Jusqu’à l’arrivée, à sa porte, d’une nièce, par laquelle nous devinons ce que nous soupçonnions déjà, à savoir qu’il y a quelque chose d’irrésolu dans le passé d’Hirayama, et que ce travail si humble, et donc au service des autres, il le fait même si sa famille est probablement riche. Très riche.
Cependant, Wim Wenders se garde bien de révéler quoi que ce soit sur son protagoniste (joué par Koji Yakusho : sublime), de ne pas lui donner un passé clair et défini. Clair et défini, somme toute, entre silences et non-dits, même son présent l’est.
Ce qui importe pour Wenders, c’est de définir la psychologie et le comportement d’un homme pour une raison détachée du tempsde son époque (il n’a pas de smartphone, il ne sait pas ce qu’est Spotify, le digital ne fait en aucun cas partie de sa vie, même si le digital est ce qui le ramène et nous en parle), pourtant pour cette raison bien présente. Concentré sur l’instant. Le moment qui lui permet de saisir, d’apprécier et de valoriser ce qu’il a, voit, rencontre.

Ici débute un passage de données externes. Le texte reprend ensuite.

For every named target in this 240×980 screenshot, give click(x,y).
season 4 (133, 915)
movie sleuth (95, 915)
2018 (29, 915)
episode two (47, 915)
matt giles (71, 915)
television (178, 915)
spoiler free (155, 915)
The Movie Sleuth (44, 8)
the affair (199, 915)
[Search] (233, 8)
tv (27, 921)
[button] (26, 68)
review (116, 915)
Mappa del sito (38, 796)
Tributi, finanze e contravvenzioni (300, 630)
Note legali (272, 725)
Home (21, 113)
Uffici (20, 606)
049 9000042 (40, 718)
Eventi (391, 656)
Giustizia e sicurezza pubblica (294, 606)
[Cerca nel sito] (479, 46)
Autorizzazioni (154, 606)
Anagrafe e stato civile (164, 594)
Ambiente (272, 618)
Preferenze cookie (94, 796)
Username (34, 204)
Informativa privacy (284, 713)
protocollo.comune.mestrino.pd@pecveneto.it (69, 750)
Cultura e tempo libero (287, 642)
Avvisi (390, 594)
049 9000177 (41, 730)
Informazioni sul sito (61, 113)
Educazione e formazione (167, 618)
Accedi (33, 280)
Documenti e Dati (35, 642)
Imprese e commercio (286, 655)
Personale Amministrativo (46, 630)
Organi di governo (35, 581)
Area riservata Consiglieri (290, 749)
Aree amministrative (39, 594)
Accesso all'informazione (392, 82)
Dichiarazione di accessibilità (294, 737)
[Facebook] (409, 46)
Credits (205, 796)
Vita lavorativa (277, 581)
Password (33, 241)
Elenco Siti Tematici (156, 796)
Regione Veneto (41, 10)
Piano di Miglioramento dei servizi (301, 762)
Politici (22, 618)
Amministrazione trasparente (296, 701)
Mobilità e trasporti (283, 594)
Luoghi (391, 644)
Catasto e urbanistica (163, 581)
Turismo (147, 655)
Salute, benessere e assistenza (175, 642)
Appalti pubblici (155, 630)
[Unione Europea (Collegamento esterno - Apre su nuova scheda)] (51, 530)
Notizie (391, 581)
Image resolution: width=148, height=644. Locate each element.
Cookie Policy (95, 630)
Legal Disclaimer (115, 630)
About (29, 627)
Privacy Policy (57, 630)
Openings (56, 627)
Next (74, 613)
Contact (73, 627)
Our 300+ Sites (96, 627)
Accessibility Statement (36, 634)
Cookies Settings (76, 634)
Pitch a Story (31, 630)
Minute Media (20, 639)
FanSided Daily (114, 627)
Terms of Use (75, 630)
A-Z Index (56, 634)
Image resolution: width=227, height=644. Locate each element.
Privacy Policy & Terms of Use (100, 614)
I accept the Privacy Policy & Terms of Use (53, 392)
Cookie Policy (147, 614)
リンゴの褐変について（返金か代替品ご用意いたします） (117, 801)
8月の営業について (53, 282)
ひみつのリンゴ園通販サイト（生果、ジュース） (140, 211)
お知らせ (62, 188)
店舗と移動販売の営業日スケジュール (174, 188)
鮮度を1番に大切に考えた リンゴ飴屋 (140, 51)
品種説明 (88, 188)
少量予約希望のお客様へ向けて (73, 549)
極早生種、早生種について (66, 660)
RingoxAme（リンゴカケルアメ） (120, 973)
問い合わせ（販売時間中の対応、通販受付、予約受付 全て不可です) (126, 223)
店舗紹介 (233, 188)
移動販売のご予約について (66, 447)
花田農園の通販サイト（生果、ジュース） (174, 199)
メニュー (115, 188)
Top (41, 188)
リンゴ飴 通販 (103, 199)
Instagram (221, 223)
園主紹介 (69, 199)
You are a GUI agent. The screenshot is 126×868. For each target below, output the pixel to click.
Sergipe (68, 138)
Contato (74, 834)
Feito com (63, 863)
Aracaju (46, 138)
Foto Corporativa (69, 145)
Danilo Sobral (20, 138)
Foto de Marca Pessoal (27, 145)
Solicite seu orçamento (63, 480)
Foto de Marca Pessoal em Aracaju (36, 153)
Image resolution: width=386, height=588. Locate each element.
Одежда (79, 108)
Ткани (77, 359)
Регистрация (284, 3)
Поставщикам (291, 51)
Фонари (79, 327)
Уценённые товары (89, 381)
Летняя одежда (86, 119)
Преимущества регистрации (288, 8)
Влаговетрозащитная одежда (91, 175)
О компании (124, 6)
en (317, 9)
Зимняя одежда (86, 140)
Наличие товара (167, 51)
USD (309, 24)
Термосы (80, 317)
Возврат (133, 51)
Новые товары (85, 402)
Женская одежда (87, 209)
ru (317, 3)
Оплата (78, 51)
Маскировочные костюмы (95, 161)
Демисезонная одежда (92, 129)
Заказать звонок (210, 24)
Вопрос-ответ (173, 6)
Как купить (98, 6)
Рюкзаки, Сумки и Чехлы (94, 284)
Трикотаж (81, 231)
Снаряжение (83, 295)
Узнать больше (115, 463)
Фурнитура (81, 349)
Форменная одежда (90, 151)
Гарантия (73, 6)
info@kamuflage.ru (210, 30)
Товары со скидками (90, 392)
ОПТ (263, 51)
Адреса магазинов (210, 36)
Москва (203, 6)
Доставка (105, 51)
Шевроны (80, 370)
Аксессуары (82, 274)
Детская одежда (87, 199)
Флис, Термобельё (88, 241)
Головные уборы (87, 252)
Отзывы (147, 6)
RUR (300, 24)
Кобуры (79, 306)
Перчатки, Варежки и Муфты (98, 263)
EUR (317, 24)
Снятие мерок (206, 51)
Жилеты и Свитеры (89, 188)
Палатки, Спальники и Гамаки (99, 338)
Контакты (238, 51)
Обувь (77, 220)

Hirayama était le nom de la famille qui Yasujiro Ozu raconté dans son dernier film, Le goût du saké, et ce n’est certainement pas une coïncidence. Loin au Japon, avec un scénario écrit en collaboration avec Takuma Takasaki, Wim Wenders semble vouloir reprendre les tons et les sentiments du cinéma du grand maître japonais, réussir la tâche ardue de se rapprocher de ce modèle.
Hirayama photographie la cime des arbres et, chez lui, ses plantes ne sont que des jeunes pousses en herbe qu’il met en pot et qu’il entretient après les avoir trouvées dans les jardins pendant ses pauses déjeuner. Wenders met le mot japonais à la fin de son film « komorebi », qui signifie « la lumière qui filtre à travers les branches des arbres ». Comme pour souligner la beauté de ce qui filtre jusqu’à nous, nous éclairant à travers l’enchevêtrement dense des choses de la vie qui risquent de l’obscurcir.

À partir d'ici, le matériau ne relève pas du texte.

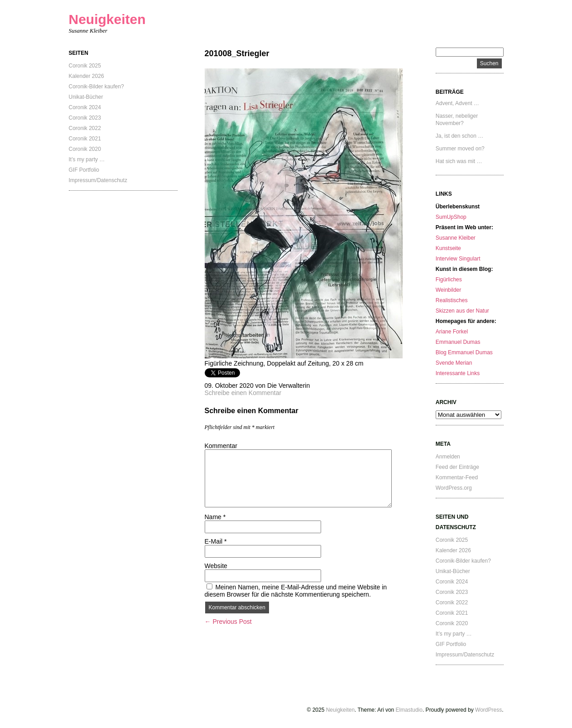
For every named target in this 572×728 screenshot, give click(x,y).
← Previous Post (228, 622)
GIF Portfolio (84, 170)
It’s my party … (87, 159)
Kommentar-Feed (457, 477)
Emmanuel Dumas (458, 342)
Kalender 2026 (87, 76)
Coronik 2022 (85, 128)
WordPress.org (454, 488)
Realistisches (452, 300)
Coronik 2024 (85, 107)
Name (215, 517)
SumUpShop (451, 217)
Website (216, 566)
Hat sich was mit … (459, 161)
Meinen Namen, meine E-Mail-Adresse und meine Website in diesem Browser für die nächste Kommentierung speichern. (296, 591)
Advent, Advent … (457, 103)
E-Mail (216, 541)
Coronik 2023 (85, 118)
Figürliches (449, 280)
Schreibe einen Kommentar (243, 393)
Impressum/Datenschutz (98, 180)
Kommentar (221, 446)
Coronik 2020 (85, 149)
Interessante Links (457, 373)
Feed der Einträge (457, 467)
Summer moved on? (460, 149)
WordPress (488, 710)
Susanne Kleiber (456, 238)
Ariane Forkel (452, 332)
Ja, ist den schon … (459, 136)
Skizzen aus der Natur (462, 311)
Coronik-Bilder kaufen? (96, 87)
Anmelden (448, 457)
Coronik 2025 (85, 66)
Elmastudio (409, 710)
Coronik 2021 (85, 139)
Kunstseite (448, 248)
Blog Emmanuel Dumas (464, 352)
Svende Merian (454, 363)
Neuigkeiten (107, 19)
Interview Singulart (458, 259)
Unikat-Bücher (86, 97)
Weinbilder (448, 290)
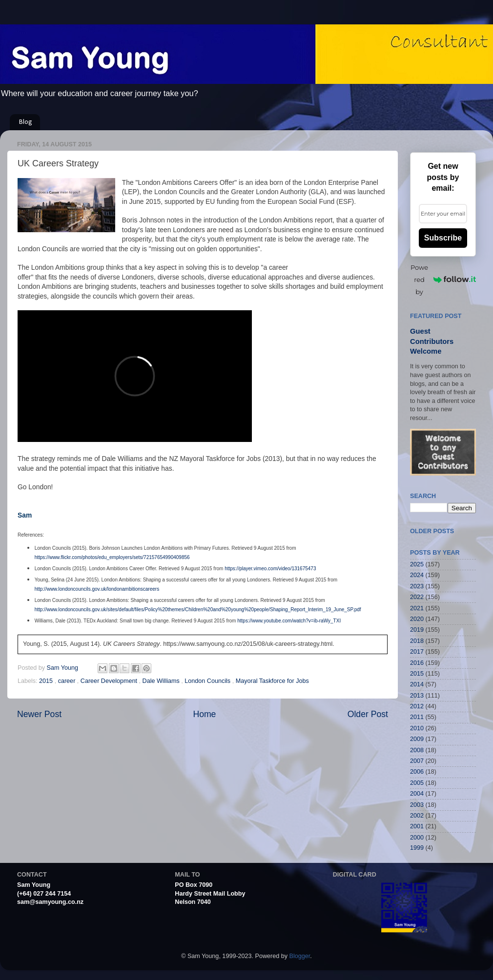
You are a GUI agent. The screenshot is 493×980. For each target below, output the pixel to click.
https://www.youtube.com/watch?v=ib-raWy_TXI (289, 620)
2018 (417, 641)
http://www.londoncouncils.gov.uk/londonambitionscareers (97, 589)
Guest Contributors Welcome (431, 341)
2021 (417, 608)
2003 (417, 805)
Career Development (110, 681)
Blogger (300, 956)
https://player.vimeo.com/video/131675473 (270, 568)
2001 (417, 826)
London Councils (208, 681)
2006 (417, 772)
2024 (417, 575)
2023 (417, 586)
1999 (417, 848)
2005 (417, 783)
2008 (417, 750)
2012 (417, 706)
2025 (417, 564)
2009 (417, 739)
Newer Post (39, 714)
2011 (417, 717)
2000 (417, 838)
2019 (417, 630)
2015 (47, 681)
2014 (417, 684)
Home (204, 714)
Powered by (443, 280)
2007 (417, 761)
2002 (417, 816)
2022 (417, 597)
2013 (417, 696)
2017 (417, 652)
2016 (417, 663)
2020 (417, 619)
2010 (417, 728)
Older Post (368, 714)
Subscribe (443, 238)
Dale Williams (162, 681)
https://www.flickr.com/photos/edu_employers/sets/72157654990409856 (112, 557)
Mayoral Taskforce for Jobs (272, 681)
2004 (417, 794)
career (67, 681)
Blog (25, 122)
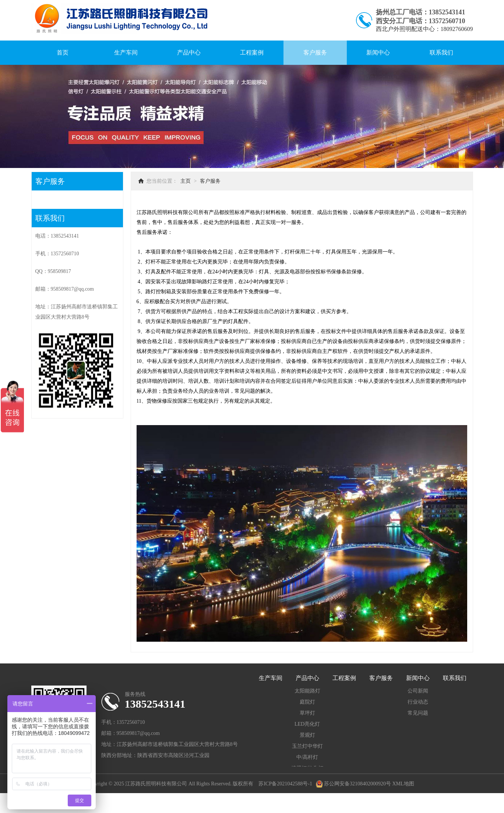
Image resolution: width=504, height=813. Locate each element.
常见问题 (418, 713)
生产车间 (126, 52)
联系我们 (441, 52)
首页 (63, 52)
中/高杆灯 (307, 757)
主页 (186, 181)
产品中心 (189, 52)
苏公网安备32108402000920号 (353, 784)
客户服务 (315, 52)
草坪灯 (307, 713)
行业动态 (418, 702)
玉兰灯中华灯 (307, 746)
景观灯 (307, 735)
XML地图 (403, 784)
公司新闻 (418, 691)
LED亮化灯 (307, 724)
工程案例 (252, 52)
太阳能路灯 (307, 691)
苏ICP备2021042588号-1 (285, 784)
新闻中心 (378, 52)
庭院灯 (307, 702)
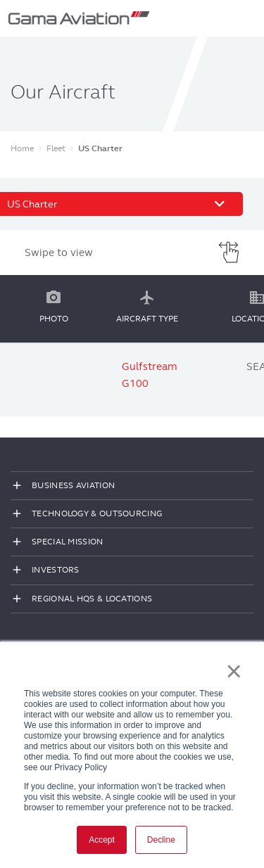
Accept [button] (101, 840)
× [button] (234, 671)
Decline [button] (161, 840)
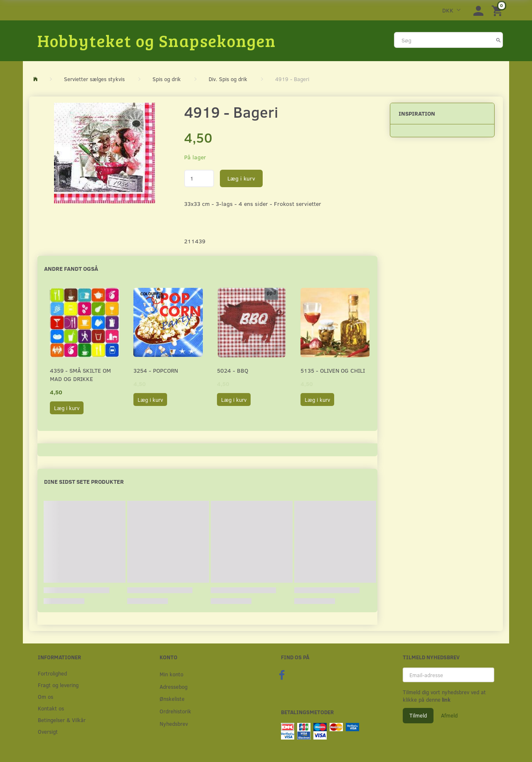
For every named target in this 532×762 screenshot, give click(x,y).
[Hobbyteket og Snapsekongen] (157, 40)
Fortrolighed (52, 673)
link (446, 700)
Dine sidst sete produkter (84, 481)
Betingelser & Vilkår (62, 720)
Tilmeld (418, 715)
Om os (45, 696)
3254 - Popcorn (155, 370)
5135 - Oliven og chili (332, 370)
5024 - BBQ (232, 370)
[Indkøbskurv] (498, 10)
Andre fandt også (71, 268)
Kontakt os (51, 708)
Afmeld (449, 715)
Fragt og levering (58, 685)
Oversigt (48, 731)
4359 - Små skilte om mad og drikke (80, 374)
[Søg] (498, 40)
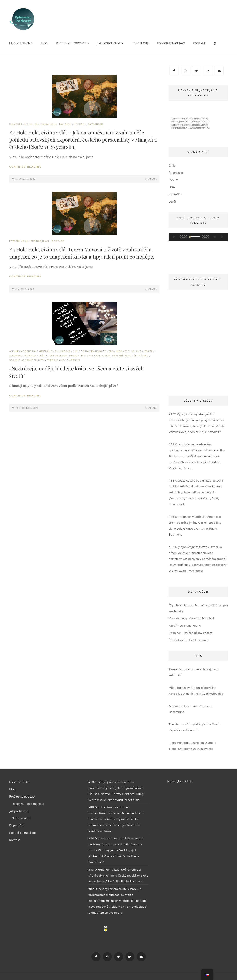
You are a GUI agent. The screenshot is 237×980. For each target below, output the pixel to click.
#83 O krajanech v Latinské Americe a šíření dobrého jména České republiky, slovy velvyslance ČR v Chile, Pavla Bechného (118, 875)
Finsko (109, 351)
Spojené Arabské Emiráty (27, 360)
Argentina (28, 351)
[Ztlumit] (215, 237)
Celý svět (16, 124)
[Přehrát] (174, 237)
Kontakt (199, 43)
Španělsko (141, 355)
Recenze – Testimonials (28, 803)
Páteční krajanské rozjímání (29, 241)
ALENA (153, 179)
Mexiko (74, 355)
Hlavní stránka (21, 43)
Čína (86, 351)
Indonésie (123, 351)
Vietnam (74, 360)
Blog (44, 43)
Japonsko (16, 355)
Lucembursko (57, 355)
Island (137, 351)
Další (172, 202)
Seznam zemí (21, 818)
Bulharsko (63, 351)
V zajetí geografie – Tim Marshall (191, 618)
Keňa (42, 355)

Wenders aurait peut-être aussi pu faire référence à ce phénomène connu sous le nom de « timidité de la couronne »ou celle par laquelle certains arbres parviennent à rapprocher leurs couronnes mais ne touchent jamais celles des autres, évitant ainsi le passage de parasites et de maladies d’un arbre à l’autre, et formant ces beaux et fascinants motifs que Hirayama capture aussi parfois avec son appareil photo noir et blanc.

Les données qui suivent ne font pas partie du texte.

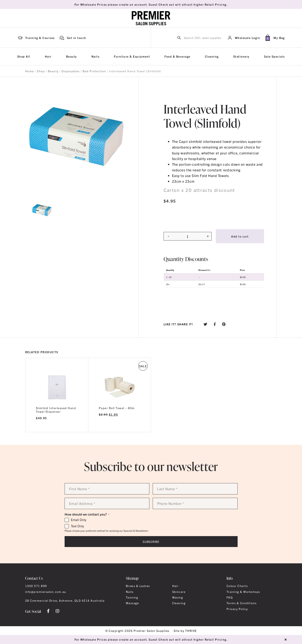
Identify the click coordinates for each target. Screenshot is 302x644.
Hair (48, 56)
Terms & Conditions (241, 603)
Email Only (78, 520)
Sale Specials (274, 56)
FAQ (229, 597)
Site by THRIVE (185, 630)
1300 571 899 (36, 586)
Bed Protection (94, 71)
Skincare (179, 592)
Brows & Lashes (138, 586)
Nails (95, 56)
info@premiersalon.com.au (46, 592)
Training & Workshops (243, 592)
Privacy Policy (237, 609)
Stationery (241, 56)
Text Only (77, 526)
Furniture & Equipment (132, 56)
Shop (41, 71)
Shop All (24, 56)
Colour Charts (237, 586)
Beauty (72, 56)
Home (30, 71)
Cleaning (212, 56)
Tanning (132, 597)
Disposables (71, 71)
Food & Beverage (177, 56)
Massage (132, 603)
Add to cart (240, 236)
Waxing (178, 597)
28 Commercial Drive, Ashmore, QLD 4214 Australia (65, 600)
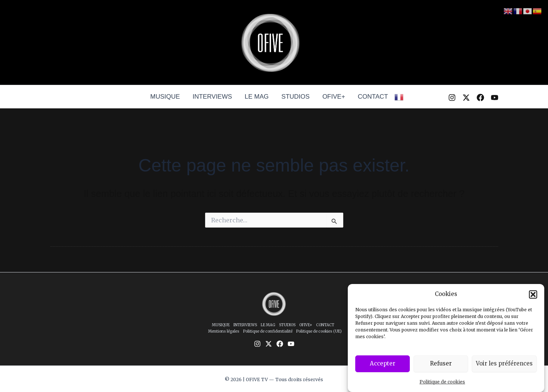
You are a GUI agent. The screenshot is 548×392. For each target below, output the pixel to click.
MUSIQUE (165, 96)
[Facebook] (480, 98)
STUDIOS (295, 96)
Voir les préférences (504, 364)
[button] (533, 295)
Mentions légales (224, 331)
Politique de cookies (442, 382)
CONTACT (373, 96)
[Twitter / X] (466, 98)
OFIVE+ (334, 96)
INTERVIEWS (212, 96)
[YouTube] (495, 98)
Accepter (383, 364)
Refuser (441, 364)
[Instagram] (452, 98)
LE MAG (257, 96)
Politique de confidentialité (268, 331)
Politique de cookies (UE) (319, 331)
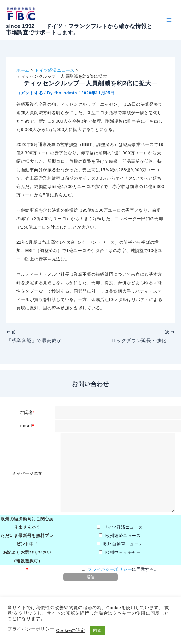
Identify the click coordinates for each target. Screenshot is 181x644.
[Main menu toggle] (169, 20)
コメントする (30, 93)
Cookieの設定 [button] (70, 630)
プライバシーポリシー (110, 569)
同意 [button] (97, 630)
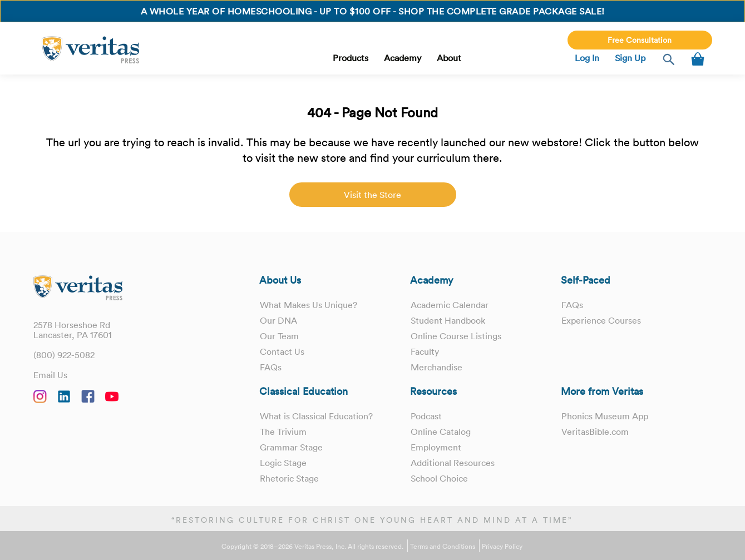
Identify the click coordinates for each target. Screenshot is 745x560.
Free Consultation (639, 40)
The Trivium (283, 432)
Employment (436, 447)
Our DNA (278, 320)
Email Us (50, 375)
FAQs (270, 367)
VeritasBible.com (595, 432)
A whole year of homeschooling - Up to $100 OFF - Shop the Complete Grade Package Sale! (373, 11)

Car même lui, Hirayama, veille, après tout, à ne jamais envahir l’espace des autres : se protéger, se protéger. Et quand, gracieusement, il le fait d’une manière ou d’une autre, c’est seulement pour vérifier que l’ombre plus l’ombre ne produit pas plus d’obscurité, et que nos douleurs sont toutes les mêmes, qu’elles ne s’additionnent pas, et que le non-sens de la vie est le même pour tout le monde.
Et puis il n’y a plus qu’à procéder, en silence, jour après jour, jour parfait Après jour parfait. Parce que la perfection n’existe pas. Parce que, comme le chante Nina Simone : « C’est une nouvelle aube / c’est un nouveau jour / C’est une nouvelle vie / Pour moi / Et je me sens bien ». Même quand ce n’est pas vrai du tout.